Find below the explanation of how the representation can be read and understood:

  • The shape ex:PatientShape declares the target nodes to be the set of all instances of the class ex:Patient by means of the sh:targetClass property.

  • During the validation process, the declared target nodes become focus nodes for the node shapes to apply to. The ex:PatientShape is such a node shape, declaring constraints on the focus nodes.

  • The ex:PatientShape declares constraints using the parameters sh:closed, sh:ignoredProperties, and two additional constraints with the sh:property supported by a property shape each.

  • Property shapes impose multiple restrictions on property values by specifying parameters from multiple constraint components. For each focus node, the property values of property shape are validated against all of its components.

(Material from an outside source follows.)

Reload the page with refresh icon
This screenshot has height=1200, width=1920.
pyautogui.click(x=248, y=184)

  • The property shape for ex:hasSubjectPseudoIdentifier uses parameters from three constraint components: sh:datatype, sh:pattern, and sh:maxCount. For each focus node, the property values of ex:hasSubjectPseudoIdentifier are validated against all three components. In detail, the sh:datatype constrains the value to be a string, the sh:pattern constrains the string to follow the specified regular expression, and the sh:maxCount constrains the maximum number of values for the property ex:hasSubjectPseudoIdentifier to be one for a single ex:Patient instance.

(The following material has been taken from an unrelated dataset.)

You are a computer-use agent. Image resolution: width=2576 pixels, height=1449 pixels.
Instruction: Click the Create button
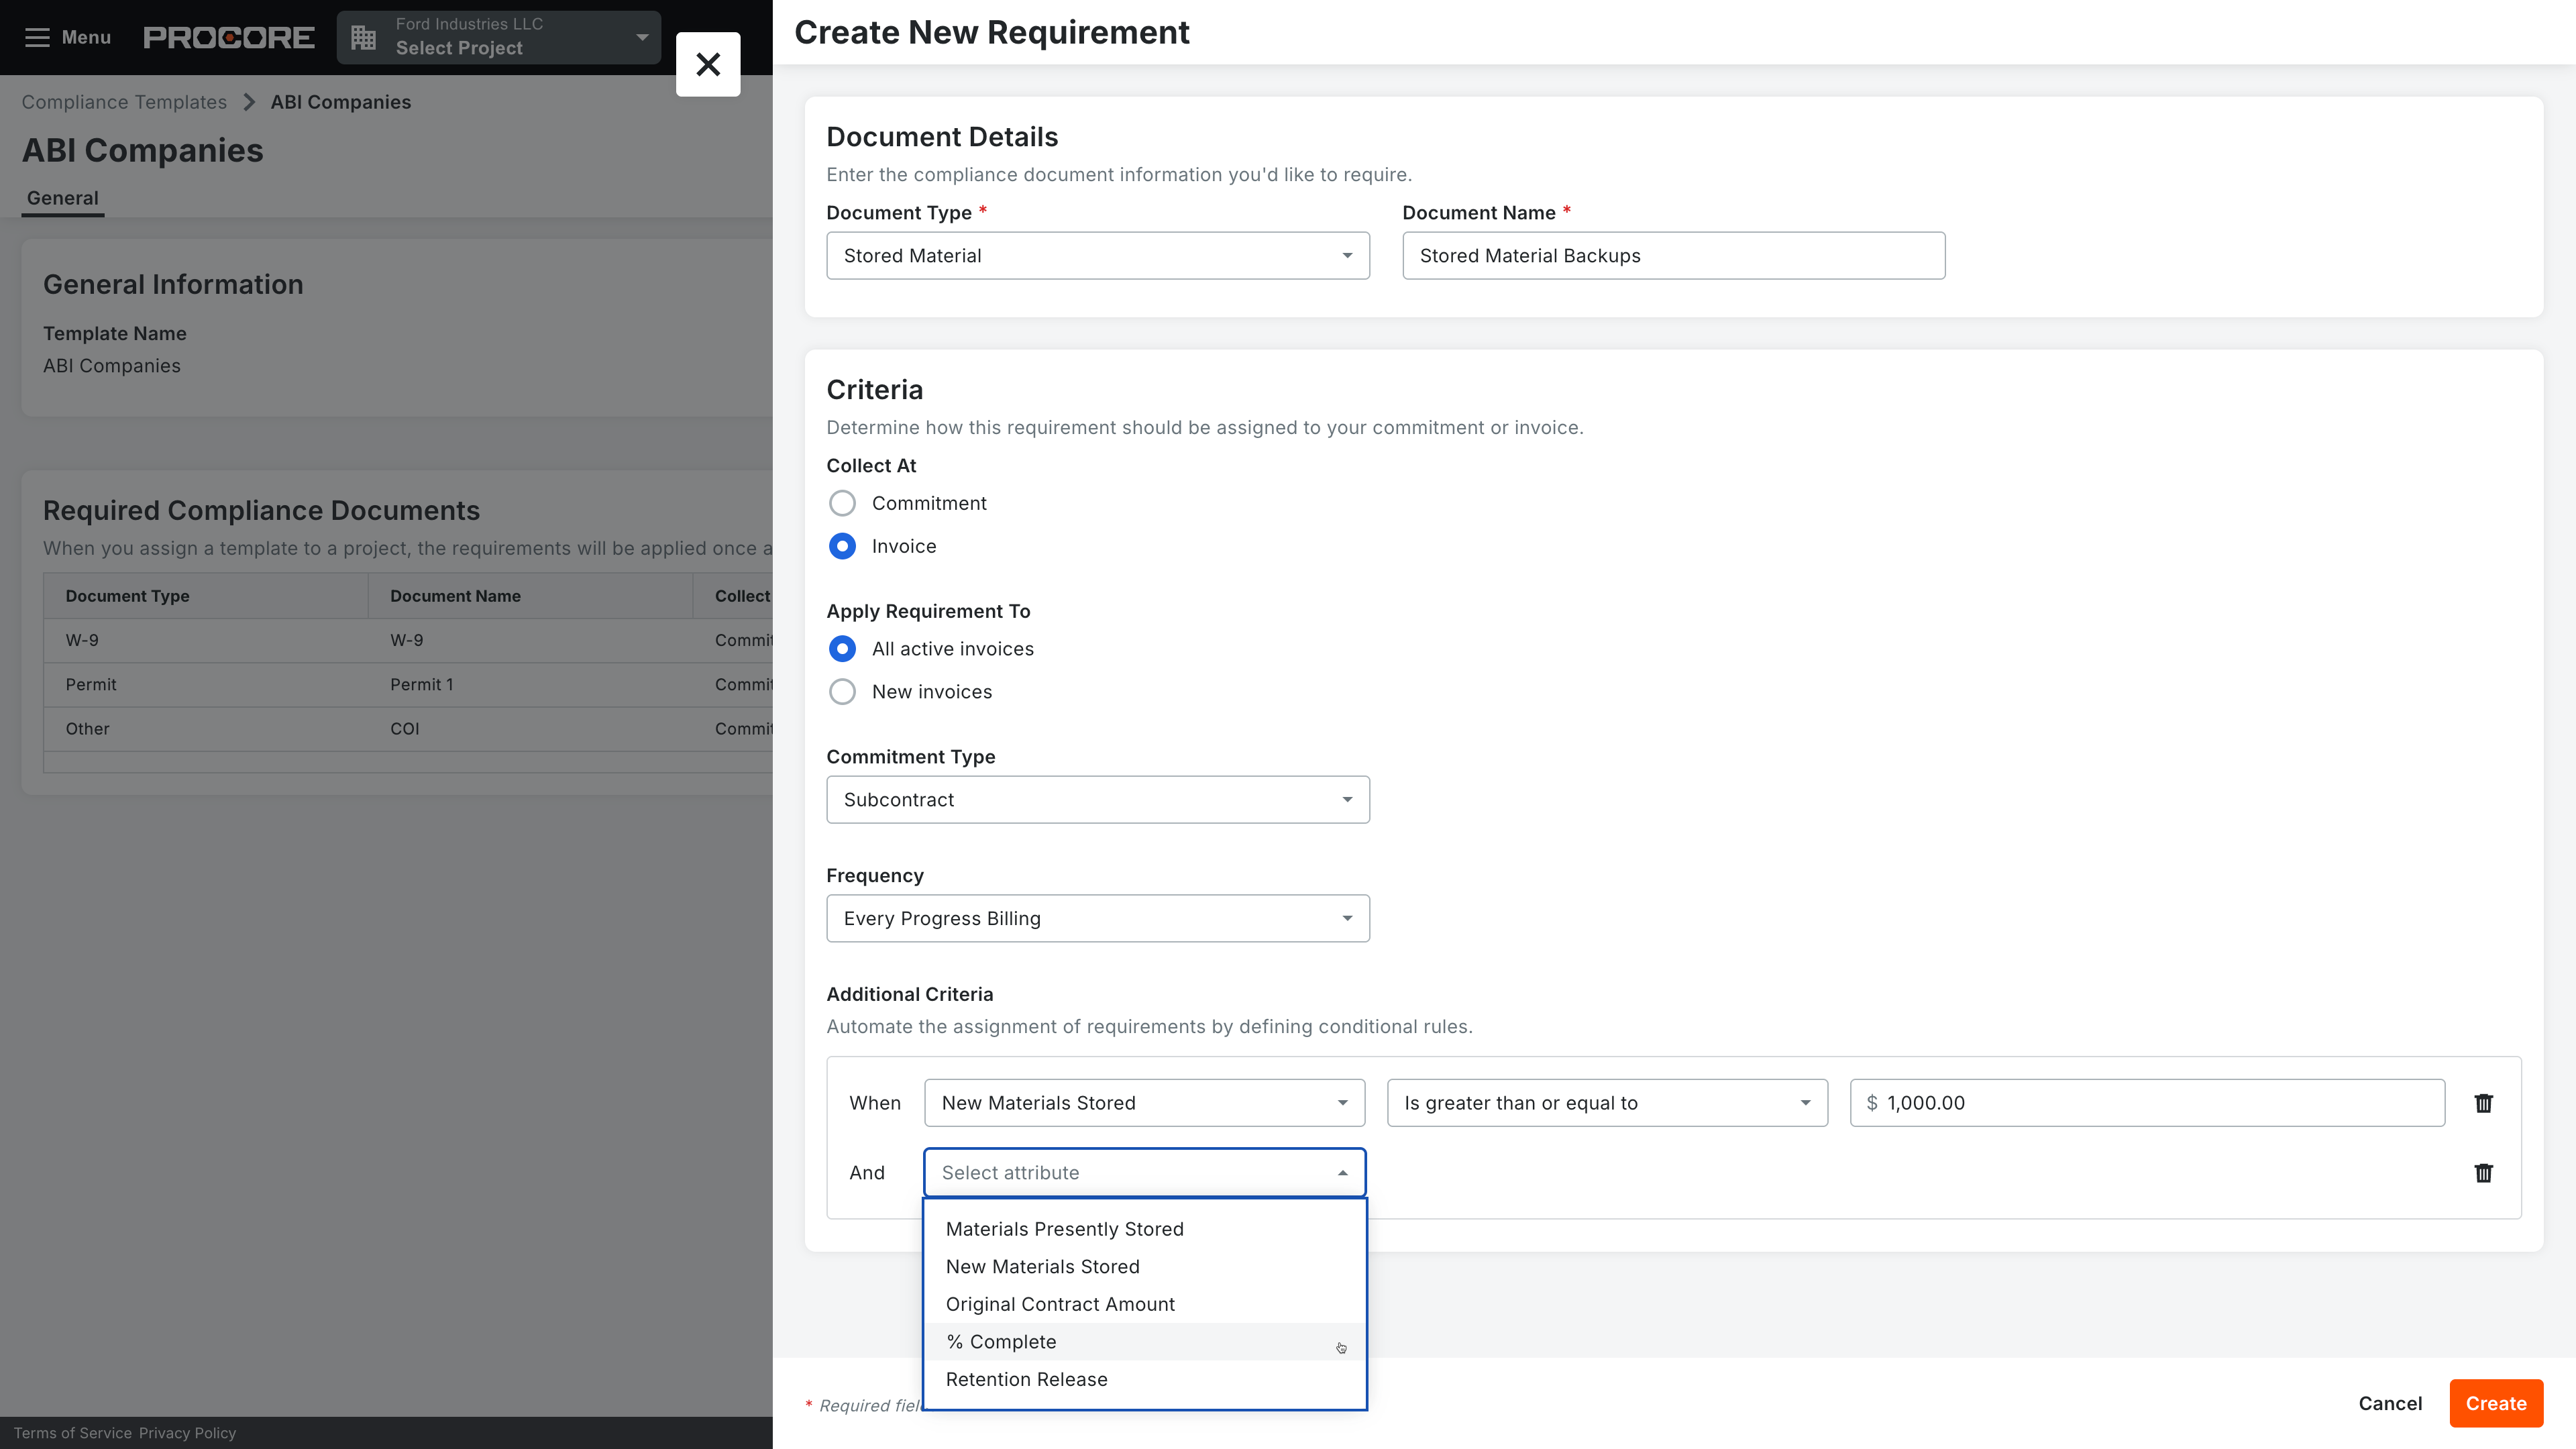(x=2496, y=1403)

  • The property shape for ex:isLocatedAt uses parameters from two constraint components: sh:nodeKind and sh:class. For each focus node, the property values of ex:isLocatedAt are validated against both components. In detail, the sh:nodeKind and sh:class constrain the values to IRIs and instances of ex:Location_class.

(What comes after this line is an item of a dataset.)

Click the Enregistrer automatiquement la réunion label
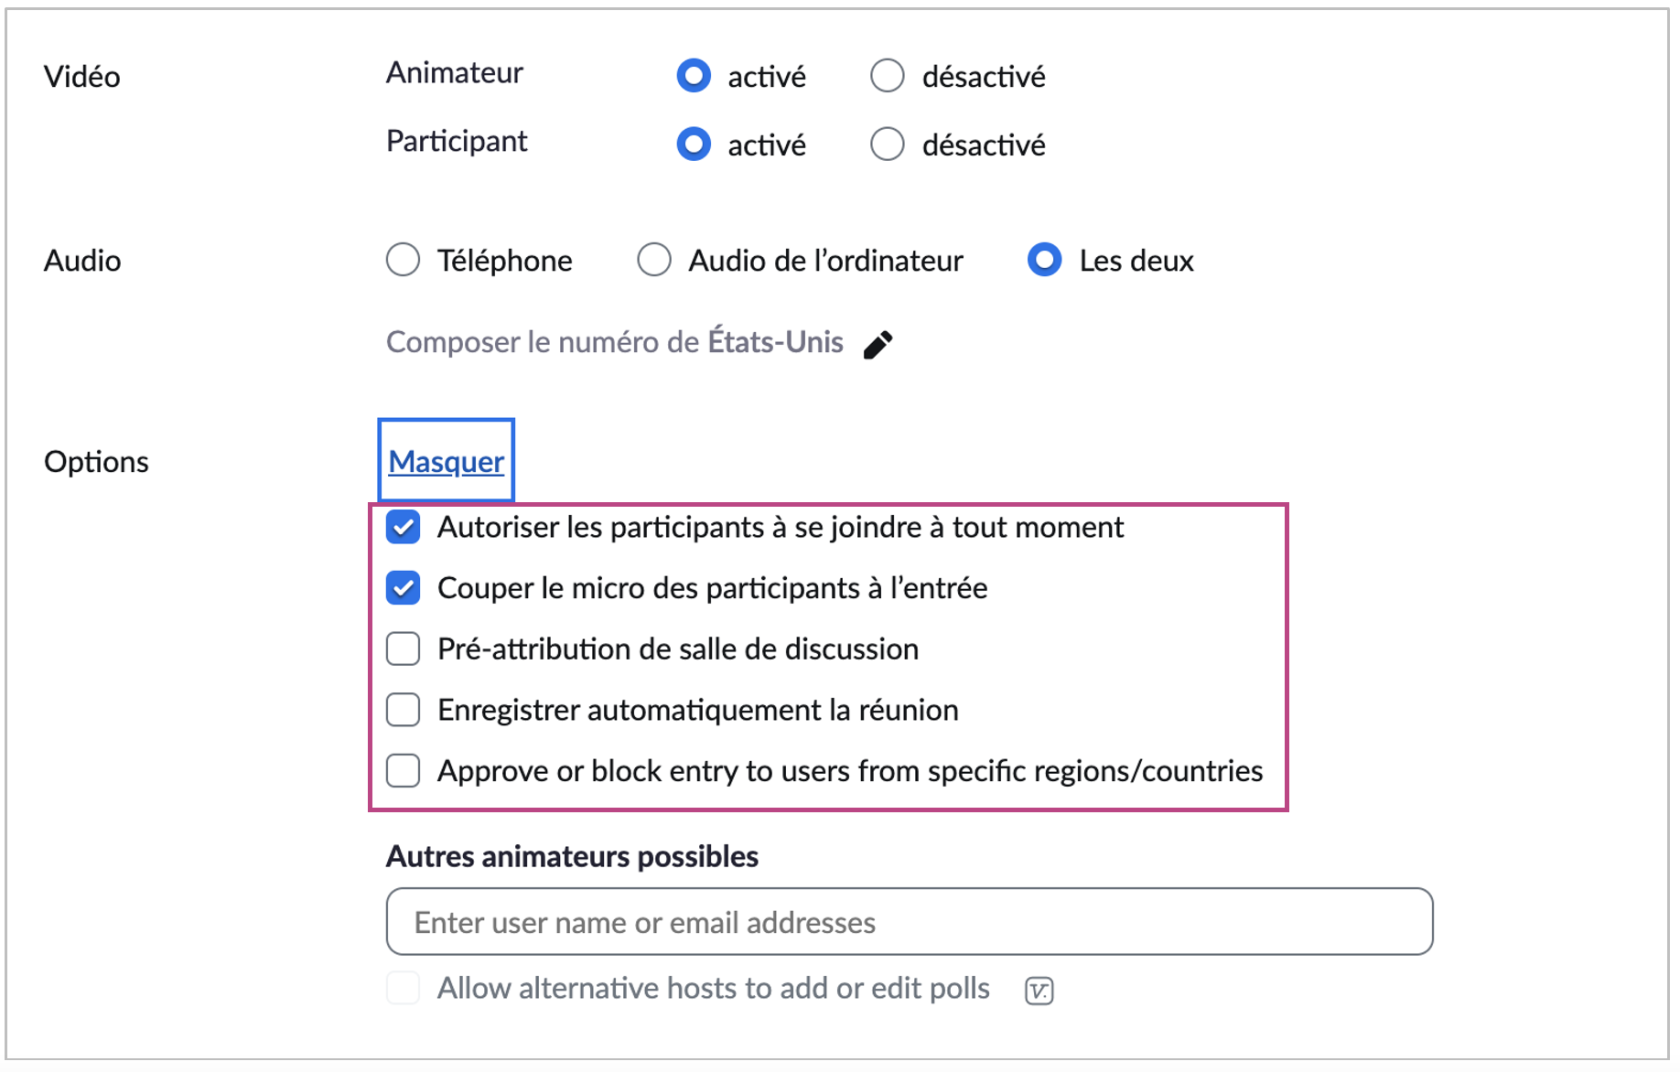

SHACL validation based on the provided data graph and shapes graph would produce the following validation report (Note: edited for easier reading; see the section Validation Report for details on the format).

[ a sh:ValidationReport;
 sh:conforms false;
 sh:result
          [ a sh:ValidationResult;
               sh:resultSeverity sh:Violation;
               sh:focusNode ex:Max;
               sh:value "123-45-678A";
               sh:resultPath ex:hasSubjectPseudoIdentifier;
               sh:sourceConstraintComponent sh:PatternConstraintComponent;
               sh:sourceShape <http://shape.ontotext.com/node#.../1> .
         ],
         [ a sh:ValidationResult;
               sh:resultSeverity sh:Violation;
               sh:focusNode ex:Erika;
               sh:resultPath ex:hasSubjectPseudoIdentifier;
               sh:sourceConstraintComponent sh:MaxCountConstraintComponent;
               sh:sourceShape <http://shape.ontotext.com/node#.../1> .
         ],
             [ a sh:ValidationResult;
               sh:resultSeverity sh:Violation;
               sh:focusNode ex:Kevin;
               sh:resultPath ex:isLocatedAt;
               sh:value ex:UntypedLocation;
               sh:sourceConstraintComponent sh:ClassConstraintComponent;
               sh:sourceShape <http://shape.ontotext.com/node#.../2> .
         ]
] .

       <http://shape.ontotext.com/node#.../1> a sh:PropertyShape;
         sh:path ex:hasSubjectPseudoIdentifier;
         sh:maxCount 1;
         sh:pattern "^\\d{3}-\\d{2}-\\d{4}$" .

       <http://shape.ontotext.com/node#.../2> a sh:PropertyShape;
         sh:path ex:isLocatedAt;
         sh:class ex:Location_class> .

The validation report fails meaning that the data is not compliant to the SHACL rules defined, and provides some hints about the problems:

  • Max’s identifier does not follow the string pattern constraint (i.e. the last element is not a digit but a word character)

  • Erika does not follow the restriction on the amount of ex:hasSubjectPseudoIdentifier that can be given (i.e. two ex:hasSubjectPseudoIdentifier are given)

  • Kevin’s birth date location is not coming from the ex:Location_class (i.e. location is ex:UntypedLocation).